Los próximos años van a ser mucho más complejos porque el país no tendrá alternativa más que avanzar con celeridad en la consolidación de procesos que no hemos asumido pero que no van a ser evitables, como el de la transparencia en el actuar gubernamental; la transparencia de las cuentas fiscales personales y de cuentas bancarias en México y en el extranjero; y la reducción de aranceles a las importaciones. Todos y cada uno de estos rubros van a impactar la forma en que actuamos, consumimos, gastamos, ahorramos e invertimos. En adición a esto, se vienen procesos tecnológicos cada vez más avanzados que reducirán el empleo tradicional y forzarán al país a buscar nuevas fuentes de generación de trabajo y riqueza. Todo esto obligará a reformas mucho más grandes de lo que hoy se puede avizorar en materia educativa, contractual, tecnológica y comercial. La transición va a ser compleja y, en muchos casos, costosa. Tardará más o tardará menos, pero se trata de asuntos que van a presentarse en el curso del próximo lustro y que serán arrolladores.

§ §

DESCRIPCIÓN DEL EJERCICIO: En el texto sobre los próximos años del país, ¿en qué plazo se afirma que se presentarán estos asuntos? El material proviene de una fuente distinta a la del texto.

§ §

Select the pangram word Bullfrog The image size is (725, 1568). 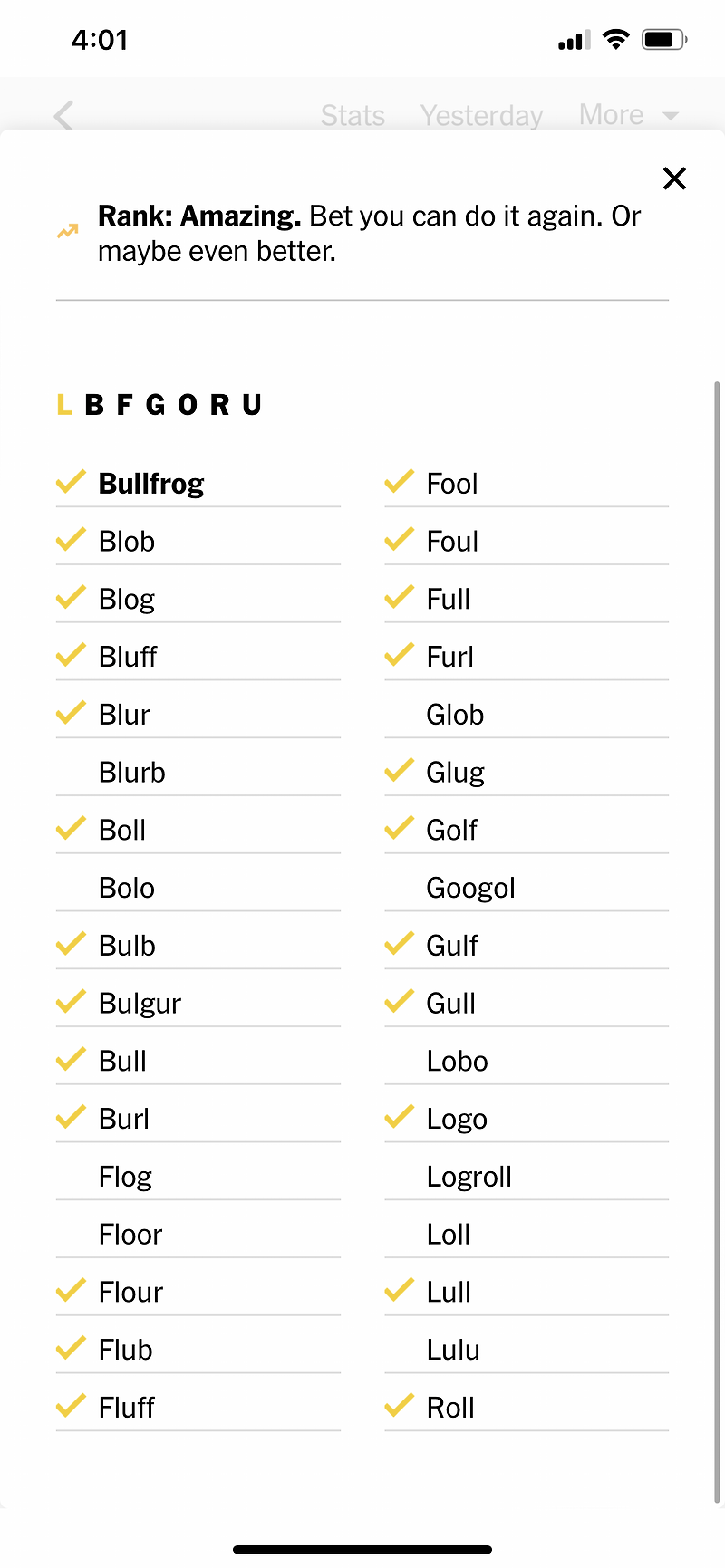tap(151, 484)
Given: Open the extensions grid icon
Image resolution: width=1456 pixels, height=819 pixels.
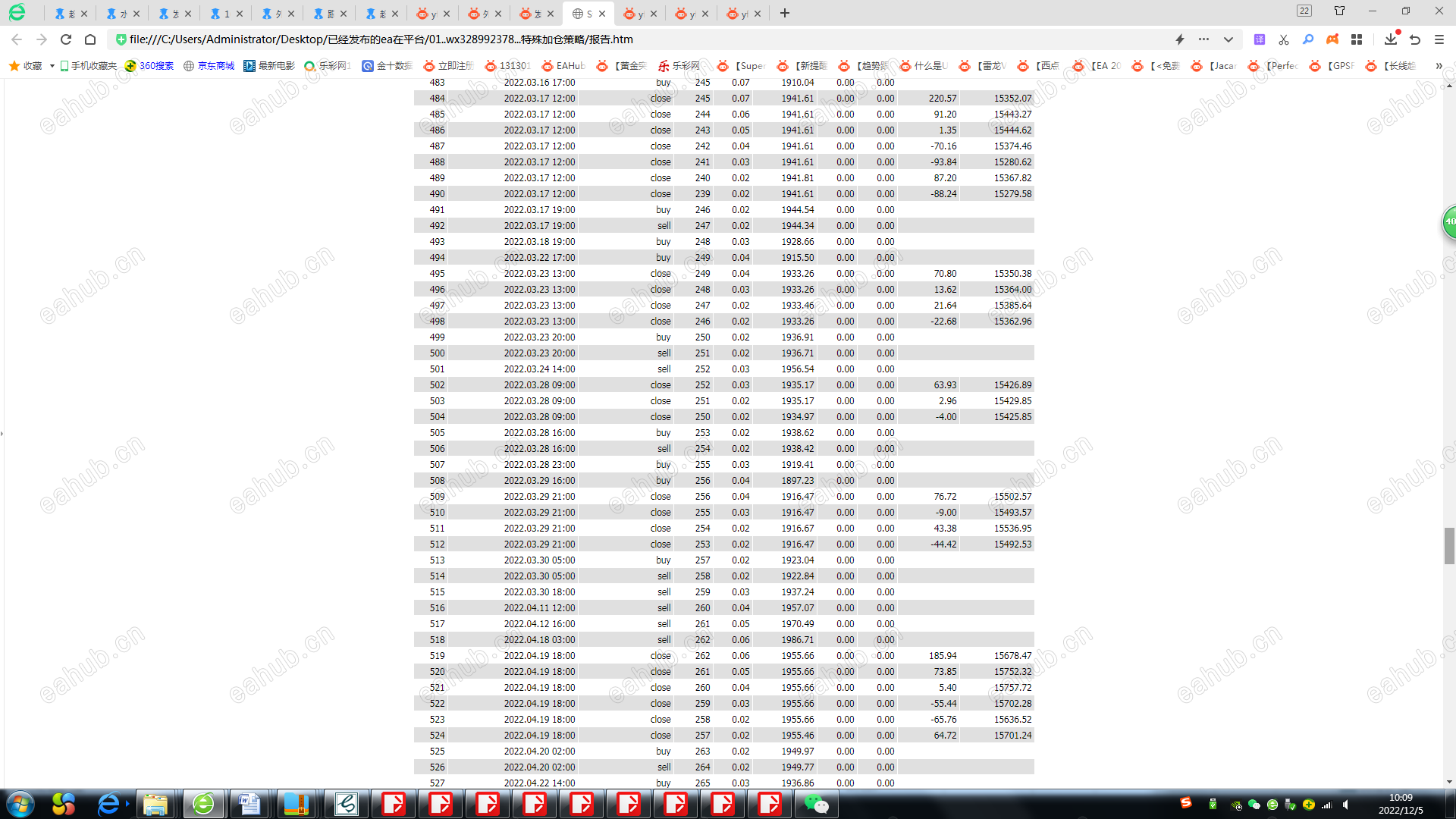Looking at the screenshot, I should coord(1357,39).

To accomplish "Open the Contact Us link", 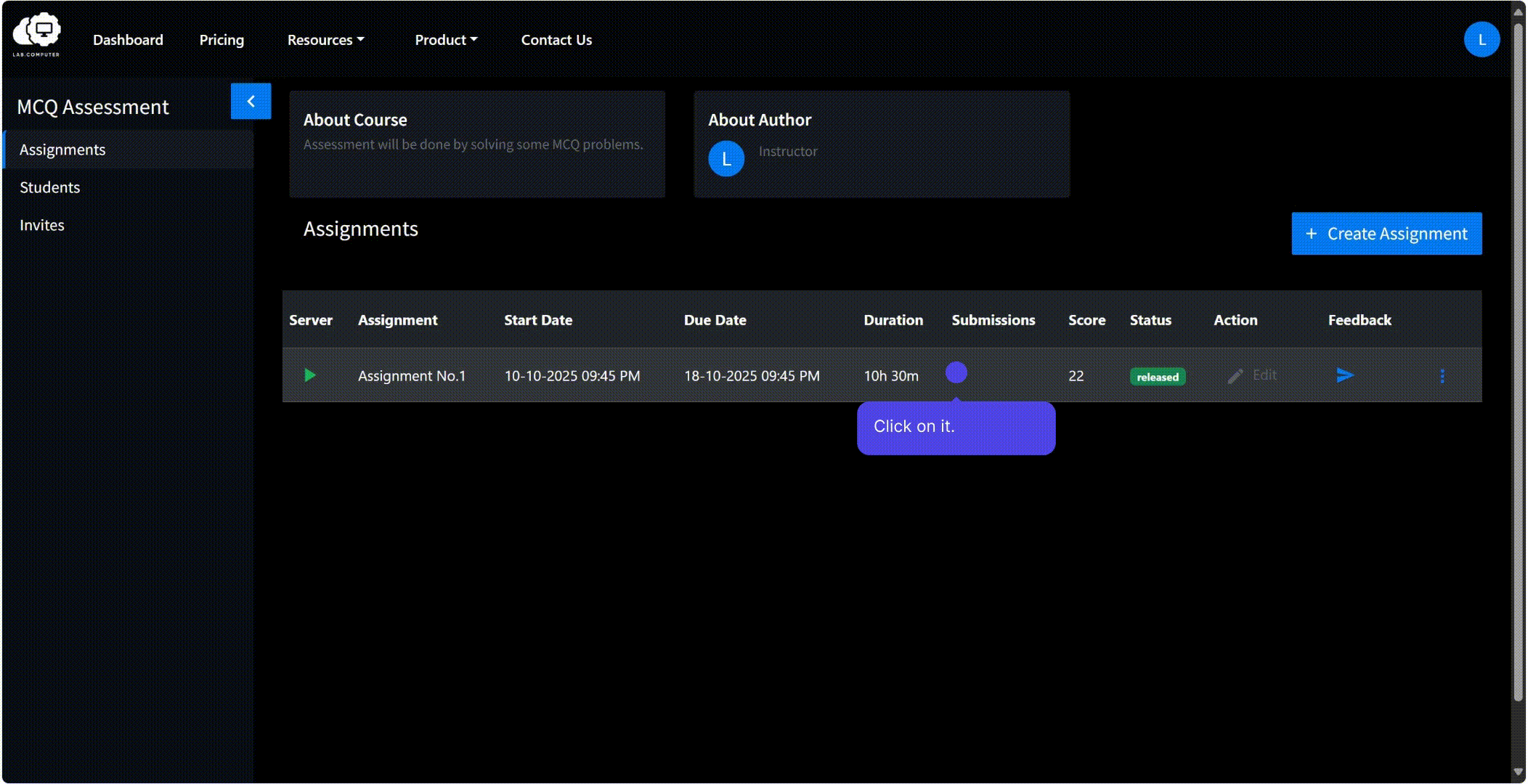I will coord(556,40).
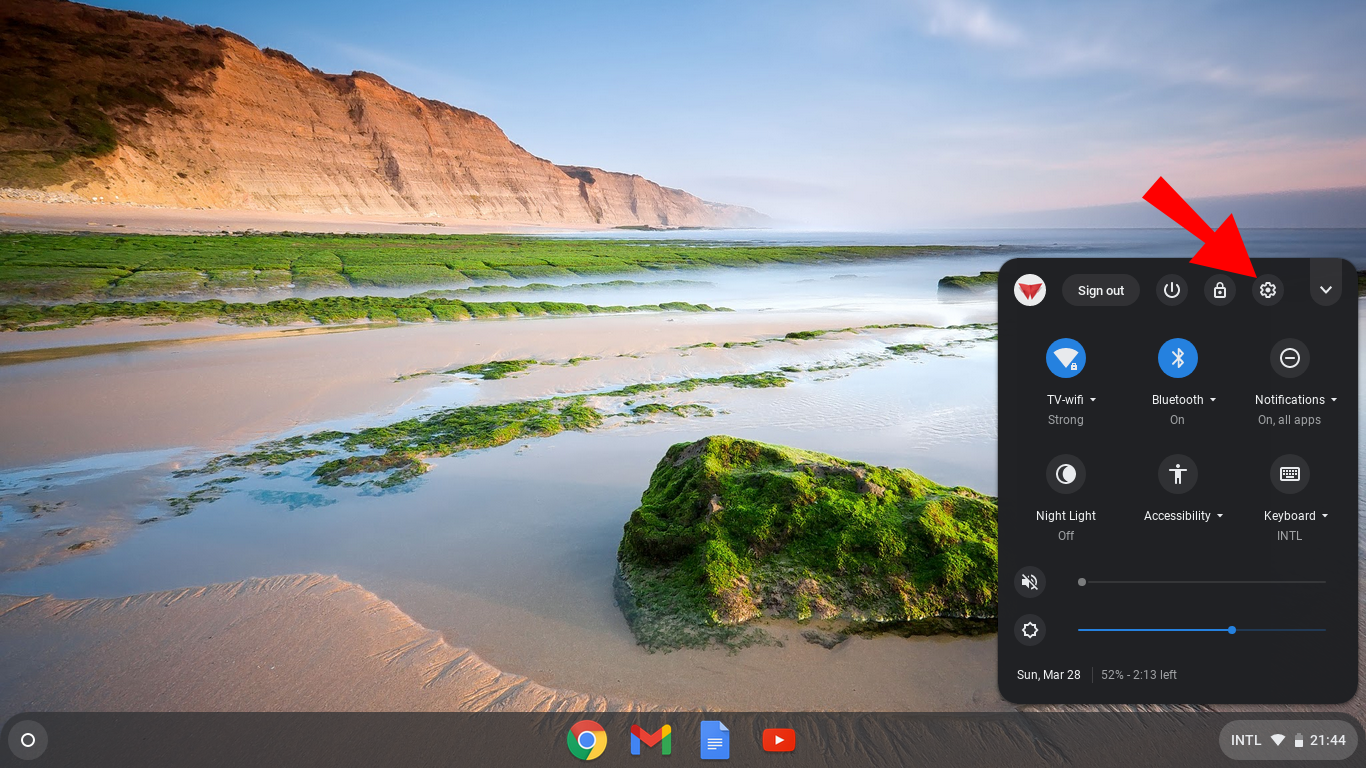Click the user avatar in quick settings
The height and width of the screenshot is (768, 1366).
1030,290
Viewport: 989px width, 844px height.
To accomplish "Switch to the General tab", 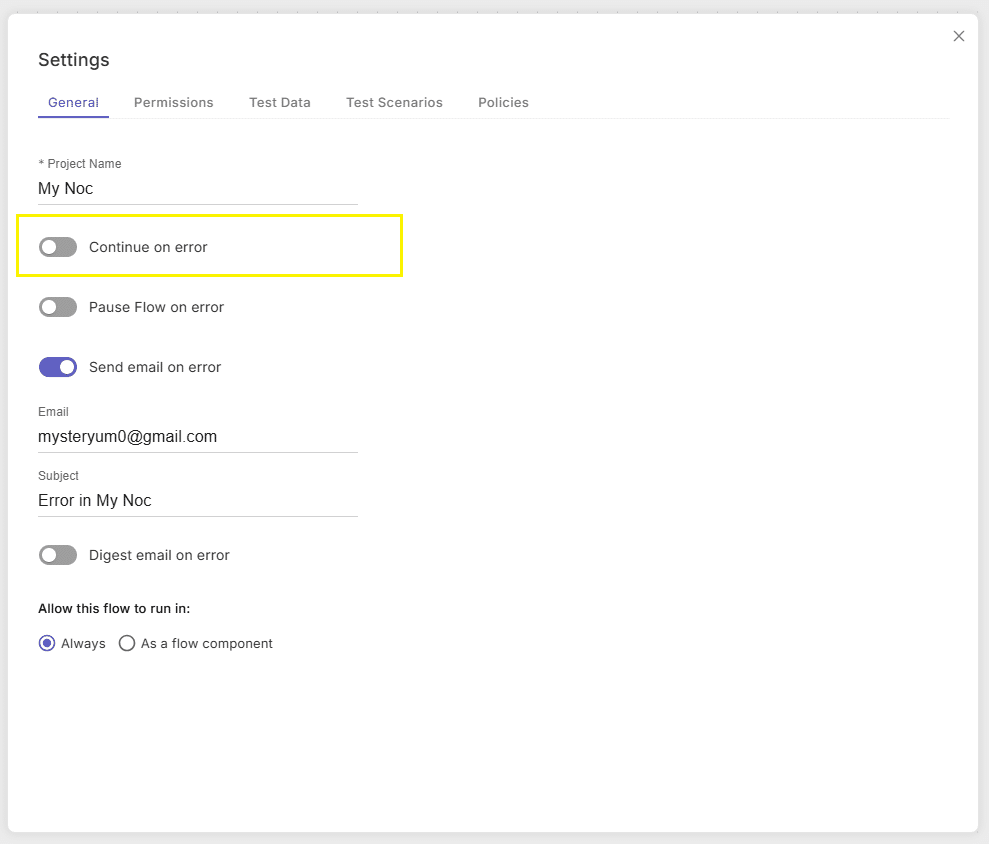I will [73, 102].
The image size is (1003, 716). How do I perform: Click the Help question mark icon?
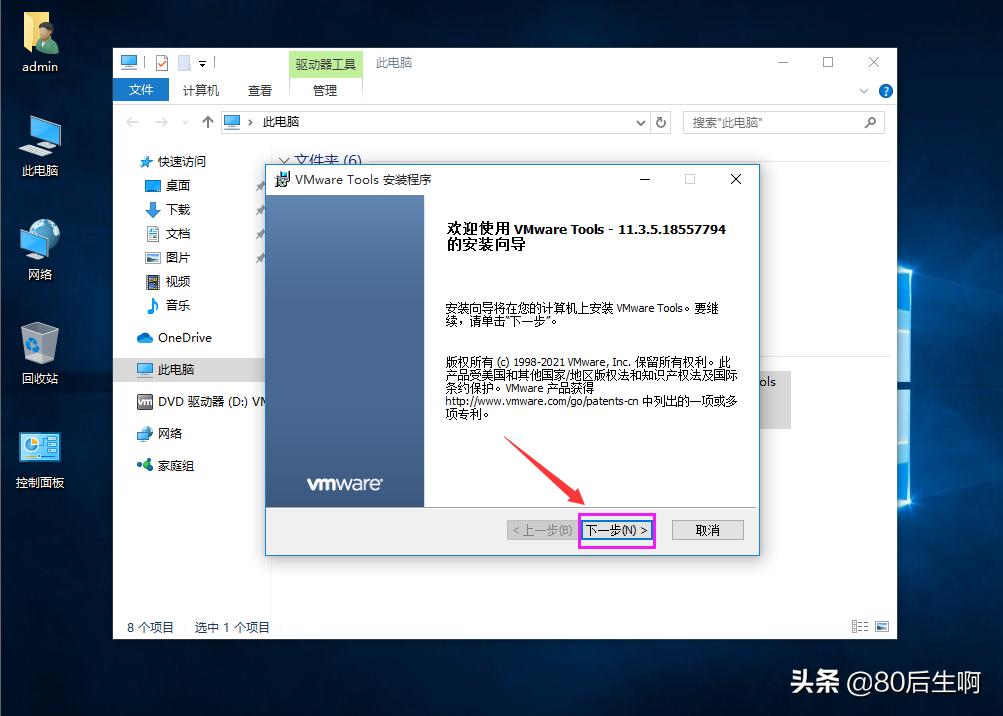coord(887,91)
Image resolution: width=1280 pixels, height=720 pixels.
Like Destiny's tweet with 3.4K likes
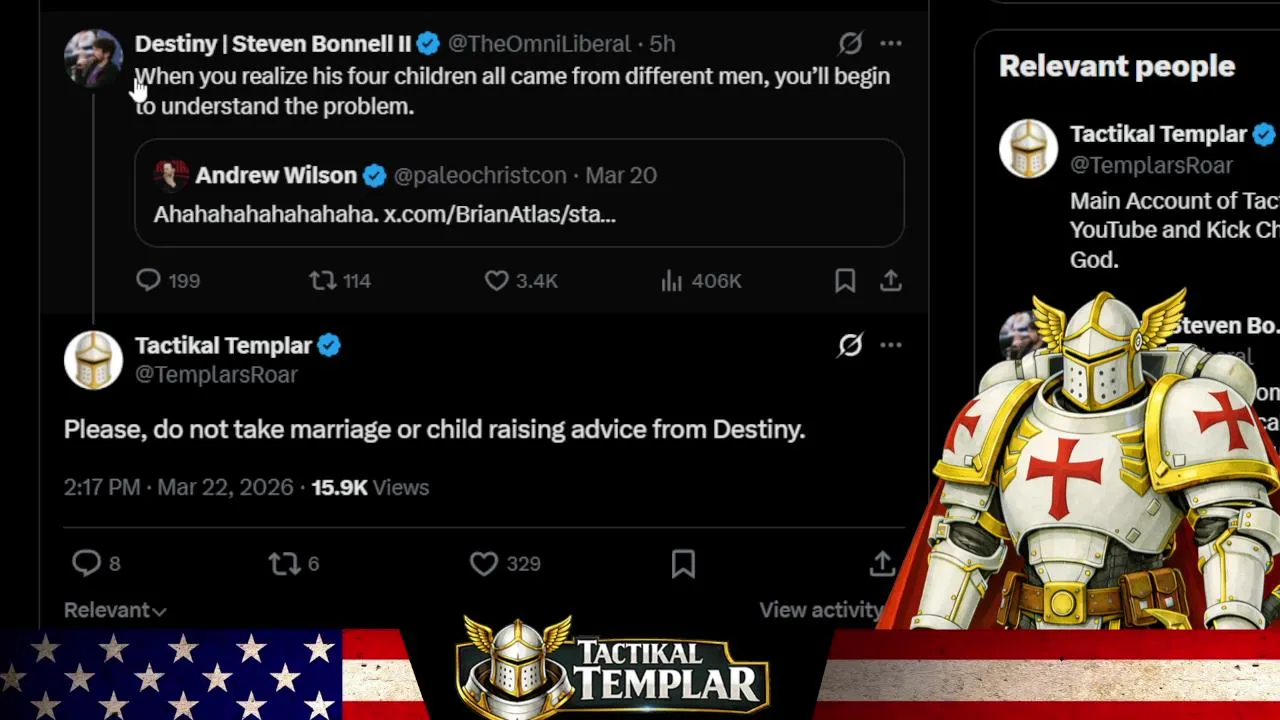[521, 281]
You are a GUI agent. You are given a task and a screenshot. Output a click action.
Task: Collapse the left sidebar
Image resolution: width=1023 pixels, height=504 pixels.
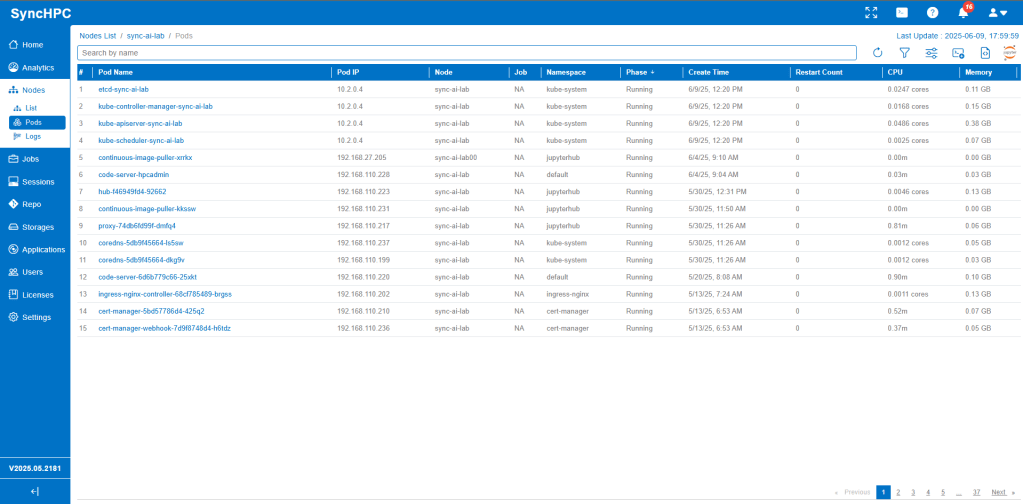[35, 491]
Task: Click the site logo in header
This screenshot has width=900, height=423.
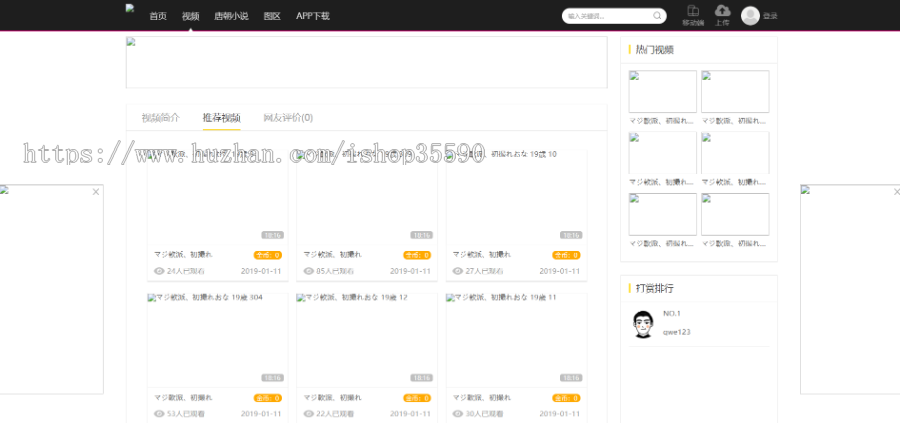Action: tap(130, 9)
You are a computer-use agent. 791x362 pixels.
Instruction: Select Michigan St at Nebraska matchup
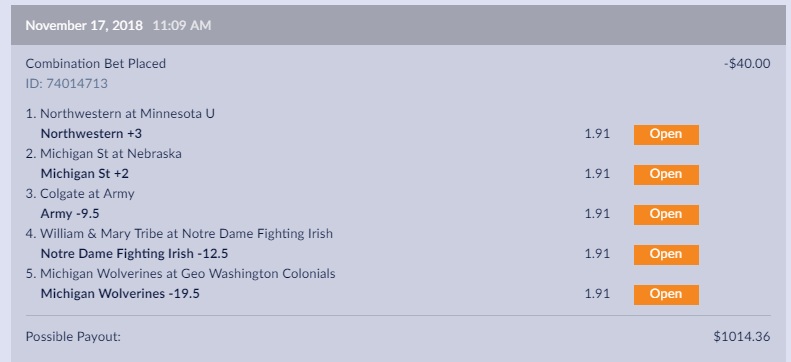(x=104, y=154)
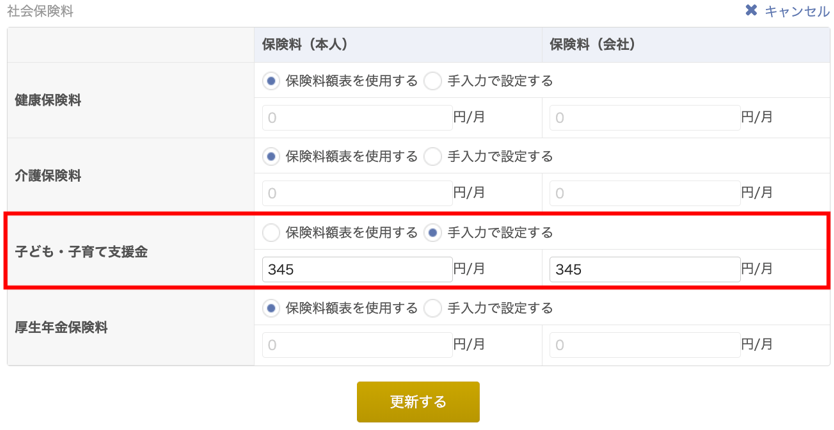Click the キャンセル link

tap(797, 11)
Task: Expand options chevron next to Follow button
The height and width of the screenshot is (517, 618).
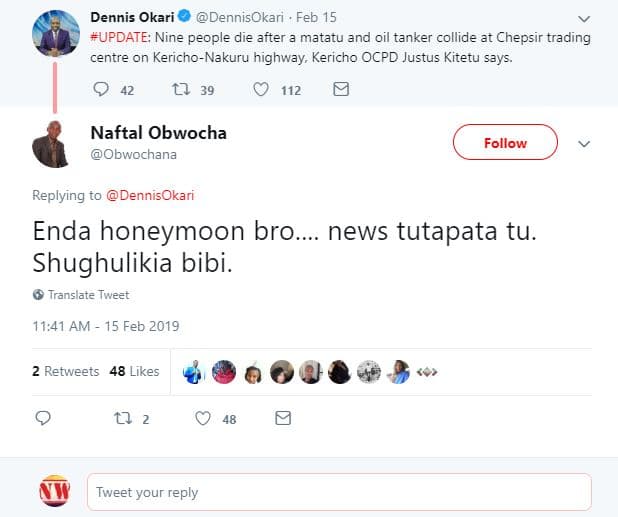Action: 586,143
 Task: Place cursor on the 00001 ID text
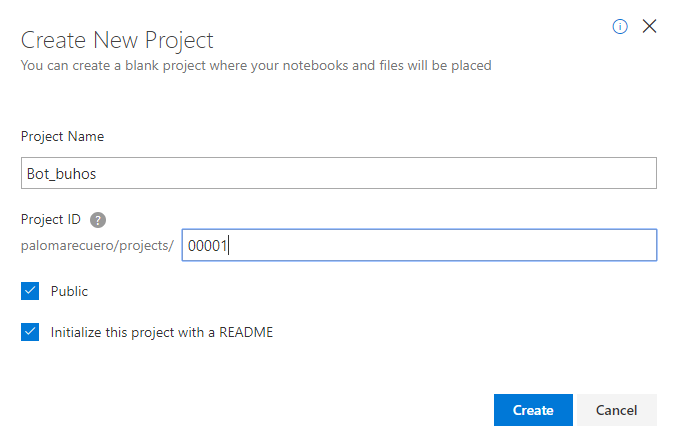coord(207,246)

§ §

RESPUESTA DEL EJERCICIO: En el curso del próximo lustro.